I didn’t cry. Not then. Not when they fingerprinted me. Not when they took the mugshot. Not even when they called my name to process me.
But later, when I was finally alone—when the door closed behind the officer and the noise faded—I buried my head in my hands and let the tears come. Silent and slow, like the kind that had been waiting all day for the curtain to fall.
I wasn’t crying because I was scared.
I was crying because I was angry and helpless.
Because I’d been right. Grayson didn’t need to put his hands on me to ruin my life. All he needed was one opportunity and the right lie. And I’d handed him both.
I did not know how long I sat there, but eventually, the tears dried. My breathing slowed. And the anger settled into something worse.
Resolve.
Because no one was going to save me, not the cops or the girls at work, at the risk of losing their jobs. In all possibilities, I was going to die behind the bar.
XXX
I didn’t know what time it was—night, early morning, or whatever came after hopelessness. The lights in the station flickered overhead like even they were tired of this place. Then the metal door creaked open.
A cop stood in the doorway, looking down at me like I was something stuck to the bottom of his shoe. “Get up. You’ve been bailed out.”
My head snapped up. “What?”
He let out a humorless snort. “Are you deaf now? I said, get your ass out. I don’t have all day.”

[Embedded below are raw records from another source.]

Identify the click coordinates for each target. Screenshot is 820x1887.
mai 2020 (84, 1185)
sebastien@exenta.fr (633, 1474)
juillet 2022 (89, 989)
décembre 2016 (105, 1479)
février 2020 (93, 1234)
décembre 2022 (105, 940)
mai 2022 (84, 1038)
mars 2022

I pushed myself up, legs shaky, not from fear—just from the sheer emotional whiplash of the last twenty-four hours. “Who bailed me out?”
He rolled his eyes. “Do I look like your damn secretary?”
I walked to the release desk, collected my phone, my wallet, a few sad excuses for personal items, and stepped out into the cool, too-quiet night.
And that’s when I saw him.
A man in a black suit, standing straight like he was built from stone and not from flesh and blood. He moved toward me with quiet precision.
“Miss Cross,” he said smoothly, “please come with us.”
I glanced behind him. Two more men in matching suits flanked a black SUV like it was a damn presidential escort. All of them wore the same look—expressionless, unreadable, and just dangerous enough to make my spine twitch.
My arms crossed on instinct. “Did you bail me out?” I blurted.
He didn’t miss a beat. “The man who bailed you out? That would be my boss.”
Who the hell was the boss now?
He nodded toward the SUV. “If you’ll get in the car now.”
The door opened with an eerie kind of elegance. And though no one said it, the message was loud and clear: This wasn’t a request.